Desde principios de 2025, ambas compañías se limitan a cubrir exclusivamente las rutas incluidas en el contrato marítimo impulsado por el Ministerio de Transportes. En este marco, Baleària opera la línea con Málaga con seis frecuencias semanales, mientras que Armas Trasmediterránea se encarga de las conexiones con Almería y Motril, con tres frecuencias semanales cada una. Este cambio supuso la desaparición de la competencia existente entre ambas navieras y un recorte significativo en el número total de trayectos disponibles.
Pese a que actualmente hay menos barcos conectando Melilla con la costa andaluza, fuentes portuarias han indicado a EFE que los buques registran una mayor ocupación media que en años anteriores. Esta circunstancia se debe a la reducción de oportunidades de movilidad tanto para los residentes de la ciudad como para los visitantes, una situación que se percibe con mayor intensidad en los periodos de mayor demanda, como fines de semana, puentes festivos y fechas señaladas de vacaciones.
Durante los meses de verano, este escenario se agrava al coincidir con la Operación Paso del Estrecho. El propio puerto de Melilla ya había advertido del impacto que la reducción de frecuencias podría tener sobre las familias marroquíes que regresan a Europa, ya que la pérdida de un barco puede obligar a los pasajeros a esperar hasta 24 horas para poder embarcar en el siguiente ferry con destino a la península.
La línea más perjudicada por este recorte ha sido la de Almería. Esta conexión ha dejado de ser diaria y actualmente solo opera tres veces por semana, lo que provoca que Melilla y Almería queden incomunicadas por vía marítima durante los fines de semana. Esta situación ha generado un notable malestar entre los funcionarios almerienses destinados en la ciudad, especialmente docentes y militares.

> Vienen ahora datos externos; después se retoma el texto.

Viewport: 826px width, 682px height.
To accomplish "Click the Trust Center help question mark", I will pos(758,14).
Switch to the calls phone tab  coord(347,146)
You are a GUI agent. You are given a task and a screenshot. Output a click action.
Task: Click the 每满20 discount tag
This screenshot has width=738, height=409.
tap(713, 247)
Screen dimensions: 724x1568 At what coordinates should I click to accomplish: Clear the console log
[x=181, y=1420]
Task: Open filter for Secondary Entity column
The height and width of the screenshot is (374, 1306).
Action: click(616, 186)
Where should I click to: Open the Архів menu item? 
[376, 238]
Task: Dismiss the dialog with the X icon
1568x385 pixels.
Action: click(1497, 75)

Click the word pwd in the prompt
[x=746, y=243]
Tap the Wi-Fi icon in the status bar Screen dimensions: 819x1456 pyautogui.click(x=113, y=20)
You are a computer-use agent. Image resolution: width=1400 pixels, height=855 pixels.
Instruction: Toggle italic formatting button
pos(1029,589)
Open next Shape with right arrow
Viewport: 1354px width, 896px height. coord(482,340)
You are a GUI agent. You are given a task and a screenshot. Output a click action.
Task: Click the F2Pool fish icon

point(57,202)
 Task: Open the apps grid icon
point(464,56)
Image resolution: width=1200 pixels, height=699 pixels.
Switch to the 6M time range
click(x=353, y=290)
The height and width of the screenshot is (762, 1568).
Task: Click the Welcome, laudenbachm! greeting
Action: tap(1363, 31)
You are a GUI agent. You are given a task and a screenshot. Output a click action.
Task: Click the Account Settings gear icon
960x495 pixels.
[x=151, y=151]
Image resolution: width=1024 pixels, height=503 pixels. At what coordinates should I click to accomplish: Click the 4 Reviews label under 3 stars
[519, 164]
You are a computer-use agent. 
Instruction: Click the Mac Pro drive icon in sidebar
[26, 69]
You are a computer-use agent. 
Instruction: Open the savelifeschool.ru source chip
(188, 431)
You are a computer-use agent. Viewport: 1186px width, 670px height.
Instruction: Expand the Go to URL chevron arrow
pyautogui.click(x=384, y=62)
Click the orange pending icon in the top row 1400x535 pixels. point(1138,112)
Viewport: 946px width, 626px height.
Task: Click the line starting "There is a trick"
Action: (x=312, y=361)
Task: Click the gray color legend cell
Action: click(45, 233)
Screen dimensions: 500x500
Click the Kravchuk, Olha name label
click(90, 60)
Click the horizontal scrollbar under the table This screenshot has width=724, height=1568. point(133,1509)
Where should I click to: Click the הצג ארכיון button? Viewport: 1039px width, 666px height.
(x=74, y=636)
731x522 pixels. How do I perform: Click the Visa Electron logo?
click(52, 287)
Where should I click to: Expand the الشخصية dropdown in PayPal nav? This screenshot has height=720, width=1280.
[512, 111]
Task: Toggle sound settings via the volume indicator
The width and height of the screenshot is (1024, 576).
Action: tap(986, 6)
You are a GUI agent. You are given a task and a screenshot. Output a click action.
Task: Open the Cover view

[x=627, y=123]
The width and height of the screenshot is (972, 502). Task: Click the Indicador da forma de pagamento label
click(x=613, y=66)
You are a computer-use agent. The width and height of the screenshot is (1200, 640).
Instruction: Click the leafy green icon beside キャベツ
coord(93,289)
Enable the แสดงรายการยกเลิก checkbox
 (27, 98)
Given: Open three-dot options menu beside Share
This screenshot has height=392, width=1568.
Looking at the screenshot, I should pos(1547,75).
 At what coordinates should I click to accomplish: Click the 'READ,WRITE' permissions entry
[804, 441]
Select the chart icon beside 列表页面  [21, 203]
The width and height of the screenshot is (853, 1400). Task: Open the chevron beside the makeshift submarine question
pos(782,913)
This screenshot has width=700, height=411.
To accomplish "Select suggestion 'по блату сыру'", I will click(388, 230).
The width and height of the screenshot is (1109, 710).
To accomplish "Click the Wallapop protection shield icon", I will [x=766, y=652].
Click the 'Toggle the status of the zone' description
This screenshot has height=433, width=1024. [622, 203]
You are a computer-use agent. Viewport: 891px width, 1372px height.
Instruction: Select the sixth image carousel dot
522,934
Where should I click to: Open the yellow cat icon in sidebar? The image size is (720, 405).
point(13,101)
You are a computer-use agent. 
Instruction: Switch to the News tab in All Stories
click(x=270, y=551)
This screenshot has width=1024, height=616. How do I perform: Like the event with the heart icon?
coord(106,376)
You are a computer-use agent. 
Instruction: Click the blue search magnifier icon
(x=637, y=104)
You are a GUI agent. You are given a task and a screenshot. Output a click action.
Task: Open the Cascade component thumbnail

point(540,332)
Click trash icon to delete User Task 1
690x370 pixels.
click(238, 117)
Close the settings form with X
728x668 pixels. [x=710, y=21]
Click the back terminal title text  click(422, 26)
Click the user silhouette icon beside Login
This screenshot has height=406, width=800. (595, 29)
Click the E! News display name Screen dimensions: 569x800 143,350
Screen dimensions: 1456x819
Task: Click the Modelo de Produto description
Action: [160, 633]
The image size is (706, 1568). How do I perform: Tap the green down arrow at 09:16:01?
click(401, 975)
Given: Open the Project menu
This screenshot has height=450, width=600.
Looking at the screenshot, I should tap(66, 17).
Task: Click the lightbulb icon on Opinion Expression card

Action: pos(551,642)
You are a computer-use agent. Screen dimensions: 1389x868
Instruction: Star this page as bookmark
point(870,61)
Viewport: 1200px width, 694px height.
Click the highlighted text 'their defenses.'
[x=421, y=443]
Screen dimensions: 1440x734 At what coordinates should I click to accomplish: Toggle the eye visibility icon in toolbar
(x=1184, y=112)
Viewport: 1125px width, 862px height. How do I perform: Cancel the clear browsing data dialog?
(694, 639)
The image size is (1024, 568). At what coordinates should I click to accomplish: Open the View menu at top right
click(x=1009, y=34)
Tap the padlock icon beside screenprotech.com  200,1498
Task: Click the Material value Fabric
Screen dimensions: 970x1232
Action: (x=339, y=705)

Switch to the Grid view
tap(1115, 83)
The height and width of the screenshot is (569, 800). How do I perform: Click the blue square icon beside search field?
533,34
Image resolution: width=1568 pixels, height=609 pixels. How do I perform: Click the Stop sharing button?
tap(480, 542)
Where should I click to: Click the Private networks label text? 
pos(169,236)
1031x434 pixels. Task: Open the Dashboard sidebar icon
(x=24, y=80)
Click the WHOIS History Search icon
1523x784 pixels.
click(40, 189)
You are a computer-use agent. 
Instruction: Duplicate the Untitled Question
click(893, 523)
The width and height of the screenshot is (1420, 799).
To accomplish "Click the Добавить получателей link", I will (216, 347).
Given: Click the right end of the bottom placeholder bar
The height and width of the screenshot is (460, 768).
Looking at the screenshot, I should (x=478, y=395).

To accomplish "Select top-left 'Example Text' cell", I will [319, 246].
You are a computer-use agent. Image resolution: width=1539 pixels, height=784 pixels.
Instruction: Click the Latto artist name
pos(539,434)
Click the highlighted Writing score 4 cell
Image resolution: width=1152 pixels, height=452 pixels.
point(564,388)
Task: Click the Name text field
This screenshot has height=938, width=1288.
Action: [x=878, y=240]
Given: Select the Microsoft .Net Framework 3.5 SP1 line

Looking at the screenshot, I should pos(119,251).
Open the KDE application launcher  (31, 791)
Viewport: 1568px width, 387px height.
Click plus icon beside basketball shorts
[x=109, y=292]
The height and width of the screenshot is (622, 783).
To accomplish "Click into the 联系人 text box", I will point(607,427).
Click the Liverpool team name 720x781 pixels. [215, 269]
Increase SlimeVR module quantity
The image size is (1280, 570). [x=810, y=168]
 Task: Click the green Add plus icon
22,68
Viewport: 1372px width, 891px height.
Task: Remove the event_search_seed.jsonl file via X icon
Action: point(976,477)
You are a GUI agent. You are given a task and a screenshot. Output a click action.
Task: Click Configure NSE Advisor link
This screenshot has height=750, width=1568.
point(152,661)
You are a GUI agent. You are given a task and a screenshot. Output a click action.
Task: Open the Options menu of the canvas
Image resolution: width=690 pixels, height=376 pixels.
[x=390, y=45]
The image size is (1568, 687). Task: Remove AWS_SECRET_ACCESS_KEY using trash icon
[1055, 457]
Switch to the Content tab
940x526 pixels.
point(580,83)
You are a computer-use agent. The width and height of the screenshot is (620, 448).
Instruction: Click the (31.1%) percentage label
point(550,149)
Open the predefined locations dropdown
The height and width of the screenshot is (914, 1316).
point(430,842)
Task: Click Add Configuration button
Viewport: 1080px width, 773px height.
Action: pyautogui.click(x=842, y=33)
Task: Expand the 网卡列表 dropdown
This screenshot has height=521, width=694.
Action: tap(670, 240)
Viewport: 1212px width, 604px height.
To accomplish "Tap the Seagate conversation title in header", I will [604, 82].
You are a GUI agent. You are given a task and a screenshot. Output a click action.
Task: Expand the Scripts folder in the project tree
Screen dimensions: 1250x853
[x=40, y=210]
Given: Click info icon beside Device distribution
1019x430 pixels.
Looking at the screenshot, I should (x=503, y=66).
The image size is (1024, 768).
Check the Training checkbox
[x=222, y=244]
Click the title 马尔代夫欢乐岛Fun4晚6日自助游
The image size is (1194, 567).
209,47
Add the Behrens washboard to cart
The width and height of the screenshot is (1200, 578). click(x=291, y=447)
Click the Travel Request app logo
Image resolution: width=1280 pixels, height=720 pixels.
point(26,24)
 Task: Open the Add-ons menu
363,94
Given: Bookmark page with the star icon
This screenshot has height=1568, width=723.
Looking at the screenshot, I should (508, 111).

Estos colectivos han denunciado el impacto negativo que la reducción de frecuencias tiene sobre su conciliación laboral y familiar. El Gobierno central se comprometió a estudiar posibles soluciones, aunque hasta el momento no se han producido cambios por cuanto que, definitivamente, se negó a reforzar la línea con Almería. Desde el puerto de Melilla se llegó a plantear como alternativa ampliar las rotaciones semanales hasta cuatro, una opción que no ha tenido avances pese a la presión ciudadana y política, como reflejan antecedentes recientes.
Con esta caída del tráfico marítimo, el puerto de Melilla se aproxima a las cifras del aeropuerto de la ciudad, que mantiene una evolución positiva en los últimos años. En 2025, la infraestructura aeroportuaria cerró el mejor ejercicio de su historia con 532.485 pasajeros, quedándose a poco más de 80.000 viajeros del volumen registrado por el puerto.
Pese al descenso del transporte marítimo, el conjunto de los sistemas de transporte de Melilla volvió a superar en 2025 el millón de viajeros. En total, se contabilizaron 1.145.040 desplazamientos, lo que supone una bajada global del 6,13 % respecto al año anterior, según los datos oficiales citados por EFE.